======== DATA FOR ANALYSIS

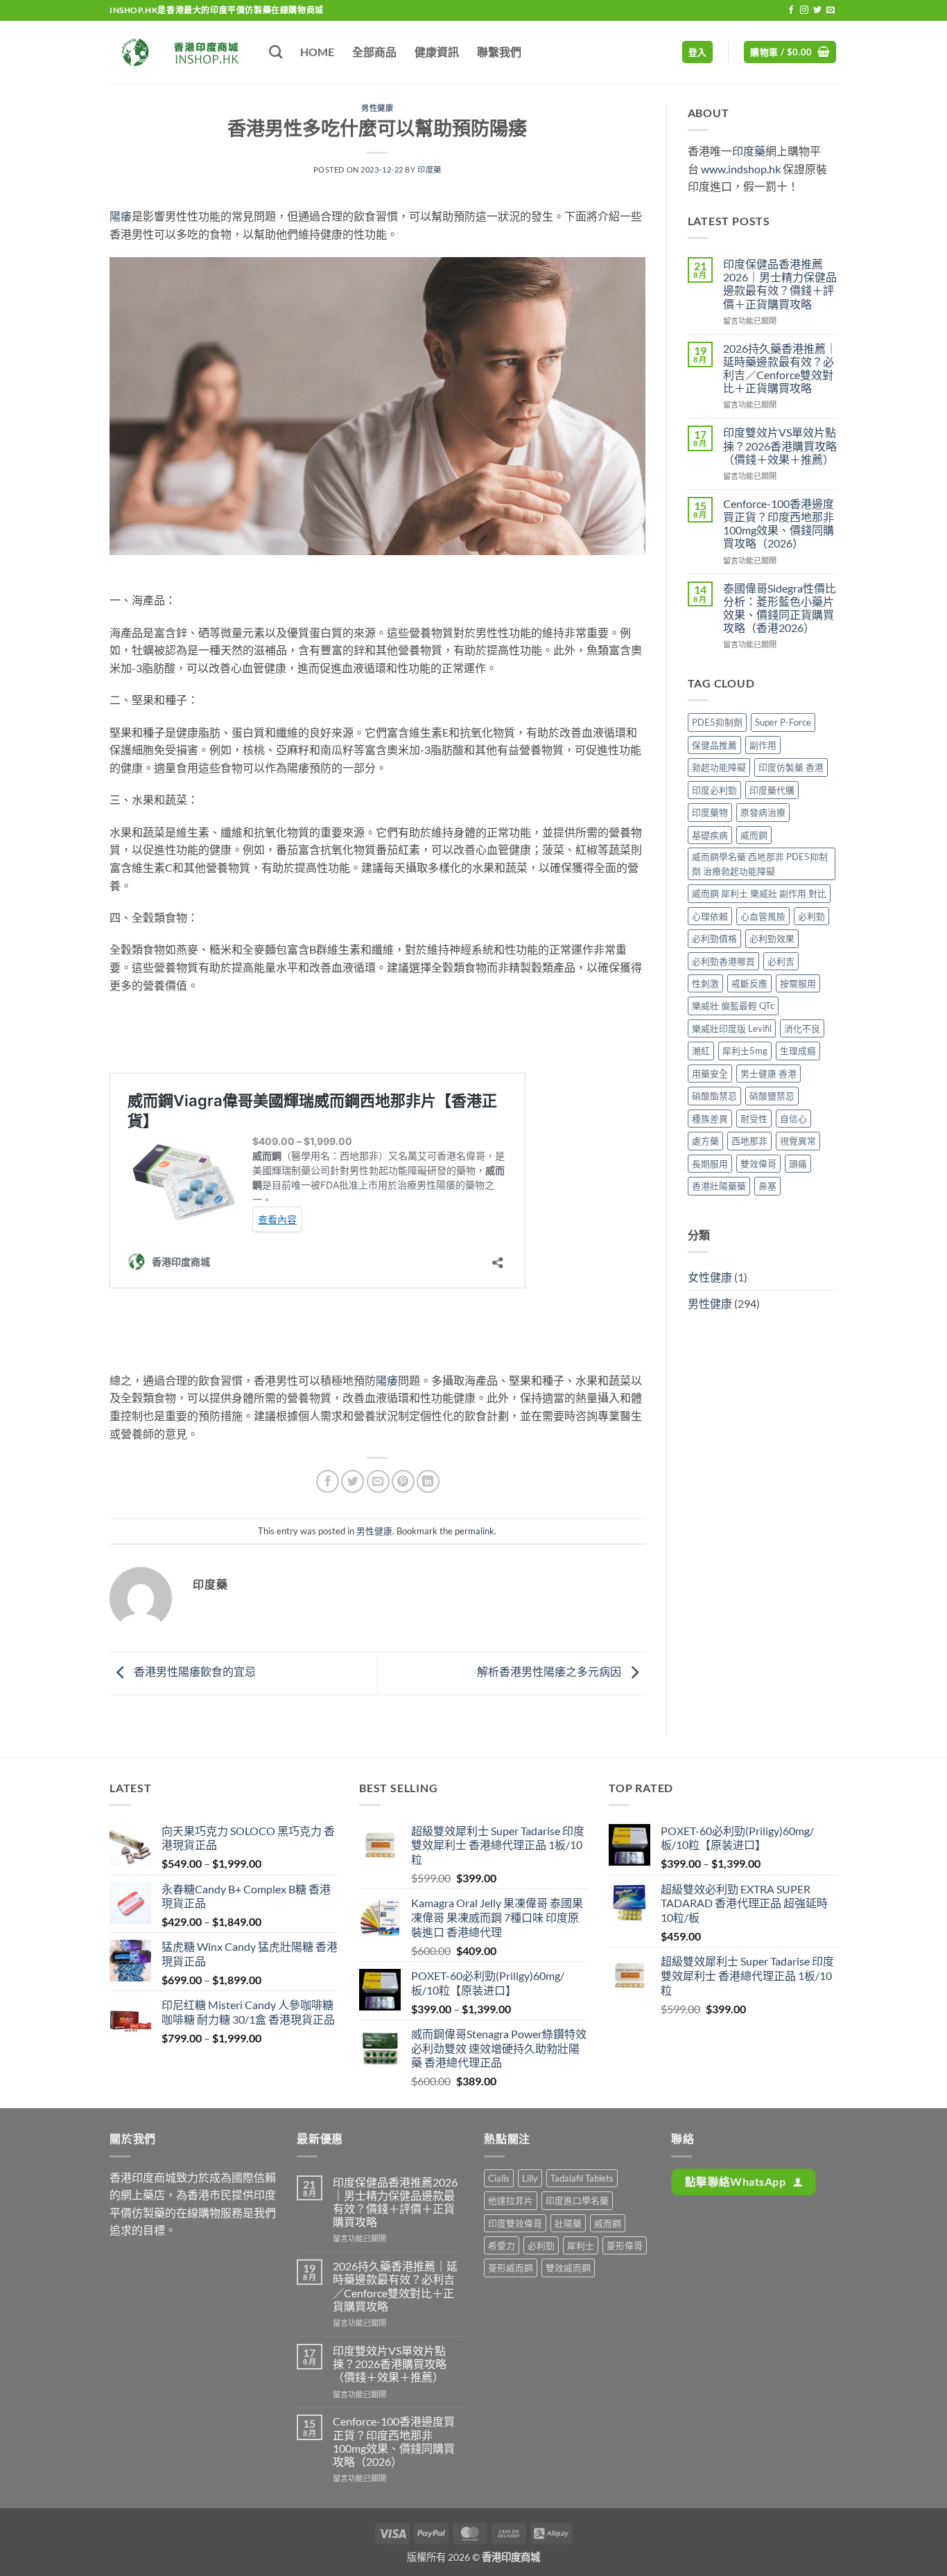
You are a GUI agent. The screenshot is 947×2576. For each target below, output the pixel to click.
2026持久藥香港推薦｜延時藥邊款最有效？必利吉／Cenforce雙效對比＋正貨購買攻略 (780, 368)
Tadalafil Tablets (582, 2178)
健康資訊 (437, 51)
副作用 (762, 745)
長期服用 (710, 1163)
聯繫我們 (499, 51)
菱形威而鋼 (510, 2267)
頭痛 (798, 1163)
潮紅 (701, 1050)
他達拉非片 (510, 2200)
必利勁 (811, 916)
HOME (317, 51)
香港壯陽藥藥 (719, 1185)
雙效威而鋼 (568, 2267)
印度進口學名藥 (577, 2200)
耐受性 (753, 1118)
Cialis (499, 2178)
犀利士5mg (744, 1050)
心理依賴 (710, 916)
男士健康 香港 (768, 1073)
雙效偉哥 (758, 1163)
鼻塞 (767, 1185)
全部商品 (374, 51)
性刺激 (705, 983)
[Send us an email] (830, 10)
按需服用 (798, 983)
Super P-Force (783, 722)
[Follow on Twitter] (817, 10)
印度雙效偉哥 (515, 2223)
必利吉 (780, 961)
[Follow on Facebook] (791, 10)
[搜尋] (275, 52)
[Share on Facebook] (327, 1481)
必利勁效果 (771, 938)
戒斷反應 (749, 983)
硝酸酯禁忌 (714, 1095)
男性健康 (377, 107)
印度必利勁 (714, 790)
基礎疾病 (710, 835)
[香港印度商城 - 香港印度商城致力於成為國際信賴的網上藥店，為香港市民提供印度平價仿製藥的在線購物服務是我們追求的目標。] (179, 52)
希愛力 (501, 2245)
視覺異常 (798, 1140)
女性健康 (710, 1276)
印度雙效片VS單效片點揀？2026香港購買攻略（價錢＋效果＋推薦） (780, 445)
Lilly (530, 2178)
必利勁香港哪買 (723, 961)
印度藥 (429, 169)
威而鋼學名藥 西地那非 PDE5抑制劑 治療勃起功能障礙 (760, 863)
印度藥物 (710, 812)
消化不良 (802, 1028)
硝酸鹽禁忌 (771, 1095)
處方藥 (705, 1140)
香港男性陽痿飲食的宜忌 (194, 1671)
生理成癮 (798, 1050)
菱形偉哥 (625, 2245)
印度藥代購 (771, 790)
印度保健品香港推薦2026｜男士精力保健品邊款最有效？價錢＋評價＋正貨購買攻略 (780, 283)
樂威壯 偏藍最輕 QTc (733, 1005)
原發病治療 (762, 812)
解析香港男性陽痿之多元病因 (550, 1671)
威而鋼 (753, 835)
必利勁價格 (714, 938)
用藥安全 (710, 1073)
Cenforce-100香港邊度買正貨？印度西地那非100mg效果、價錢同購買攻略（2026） (778, 523)
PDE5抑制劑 (717, 722)
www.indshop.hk (741, 168)
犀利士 (580, 2245)
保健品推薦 (714, 745)
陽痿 (121, 215)
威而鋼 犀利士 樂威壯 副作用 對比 (759, 893)
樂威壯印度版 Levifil (732, 1028)
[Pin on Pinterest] (403, 1481)
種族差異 (710, 1118)
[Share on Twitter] (352, 1481)
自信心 (793, 1118)
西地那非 (749, 1140)
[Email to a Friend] (378, 1481)
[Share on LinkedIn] (428, 1481)
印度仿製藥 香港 (791, 767)
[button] (697, 52)
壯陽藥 (568, 2223)
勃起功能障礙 (719, 767)
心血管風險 (762, 916)
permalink (474, 1530)
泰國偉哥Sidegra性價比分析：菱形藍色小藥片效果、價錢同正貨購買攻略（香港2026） (779, 608)
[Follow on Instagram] (804, 10)
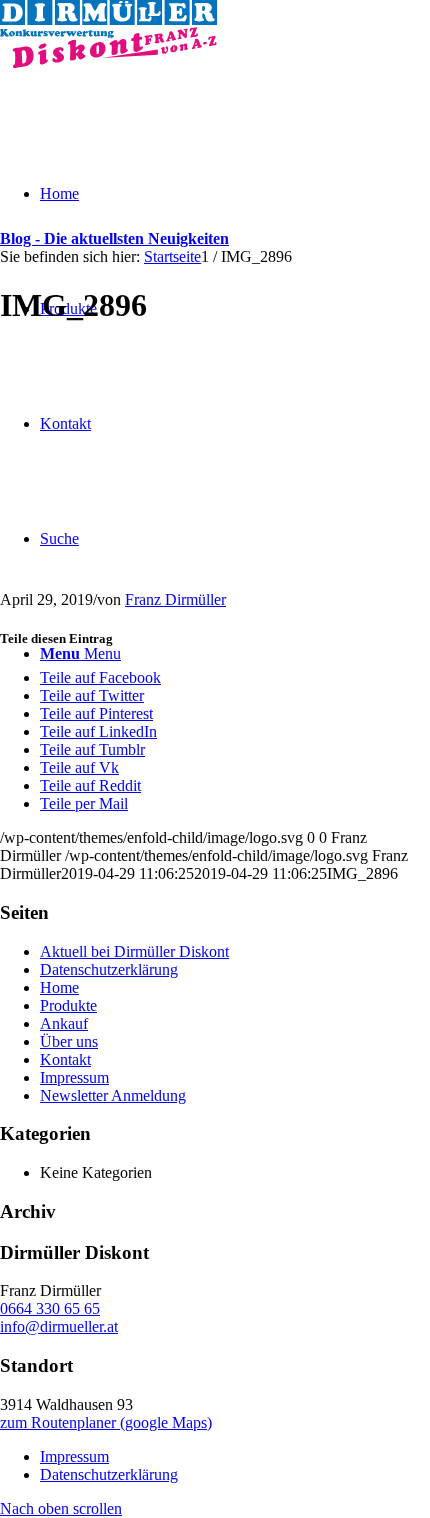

================

Go through the entries above and print each one exactly, minus the pictures.

You are a GUI agent. The screenshot is 947×2576. For each target below, output the pixel to click.
2026持久藥香港推薦｜延時藥邊款最有效？必利吉／Cenforce雙效對比＋正貨購買攻略 (780, 368)
Tadalafil Tablets (582, 2178)
健康資訊 (437, 51)
副作用 (762, 745)
長期服用 (710, 1163)
聯繫我們 (499, 51)
菱形威而鋼 (510, 2267)
頭痛 (798, 1163)
潮紅 (701, 1050)
他達拉非片 (510, 2200)
必利勁 (811, 916)
HOME (317, 51)
香港壯陽藥藥 (719, 1185)
雙效威而鋼 (568, 2267)
印度進口學名藥 (577, 2200)
耐受性 (753, 1118)
Cialis (499, 2178)
犀利士5mg (744, 1050)
心理依賴 (710, 916)
男士健康 香港 (768, 1073)
雙效偉哥 (758, 1163)
鼻塞 (767, 1185)
全部商品 (374, 51)
性刺激 (705, 983)
[Send us an email] (830, 10)
按需服用 (798, 983)
Super P-Force (783, 722)
[Follow on Twitter] (817, 10)
印度雙效偉哥 (515, 2223)
必利吉 (780, 961)
[Follow on Facebook] (791, 10)
[搜尋] (275, 52)
[Share on Facebook] (327, 1481)
必利勁效果 (771, 938)
戒斷反應 (749, 983)
硝酸酯禁忌 (714, 1095)
男性健康 (377, 107)
印度必利勁 (714, 790)
基礎疾病 (710, 835)
[香港印度商城 - 香港印度商城致力於成為國際信賴的網上藥店，為香港市民提供印度平價仿製藥的在線購物服務是我們追求的目標。] (179, 52)
希愛力 (501, 2245)
視覺異常 (798, 1140)
女性健康 (710, 1276)
印度雙效片VS單效片點揀？2026香港購買攻略（價錢＋效果＋推薦） (780, 445)
Lilly (530, 2178)
必利勁香港哪買 (723, 961)
印度藥 (429, 169)
威而鋼學名藥 西地那非 PDE5抑制劑 治療勃起功能障礙 (760, 863)
印度藥物 (710, 812)
消化不良 (802, 1028)
硝酸鹽禁忌 (771, 1095)
處方藥 (705, 1140)
香港男性陽痿飲食的宜忌 (194, 1671)
生理成癮 (798, 1050)
菱形偉哥 (625, 2245)
印度藥代購 (771, 790)
印度保健品香港推薦2026｜男士精力保健品邊款最有效？價錢＋評價＋正貨購買攻略 (780, 283)
樂威壯 偏藍最輕 QTc (733, 1005)
原發病治療 (762, 812)
解析香港男性陽痿之多元病因 (550, 1671)
威而鋼 (753, 835)
必利勁價格 (714, 938)
用藥安全 (710, 1073)
Cenforce-100香港邊度買正貨？印度西地那非100mg效果、價錢同購買攻略（2026） (778, 523)
PDE5抑制劑 (717, 722)
www.indshop.hk (741, 168)
犀利士 (580, 2245)
保健品推薦 (714, 745)
陽痿 (121, 215)
威而鋼 犀利士 樂威壯 副作用 對比 (759, 893)
樂威壯印度版 Levifil (732, 1028)
[Pin on Pinterest] (403, 1481)
種族差異 (710, 1118)
[Share on Twitter] (352, 1481)
自信心 (793, 1118)
西地那非 (749, 1140)
[Email to a Friend] (378, 1481)
[Share on LinkedIn] (428, 1481)
印度仿製藥 香港 (791, 767)
[button] (697, 52)
壯陽藥 (568, 2223)
勃起功能障礙 (719, 767)
心血管風險 (762, 916)
permalink (474, 1530)
泰國偉哥Sidegra性價比分析：菱形藍色小藥片效果、價錢同正貨購買攻略（香港2026） (779, 608)
[Follow on Instagram] (804, 10)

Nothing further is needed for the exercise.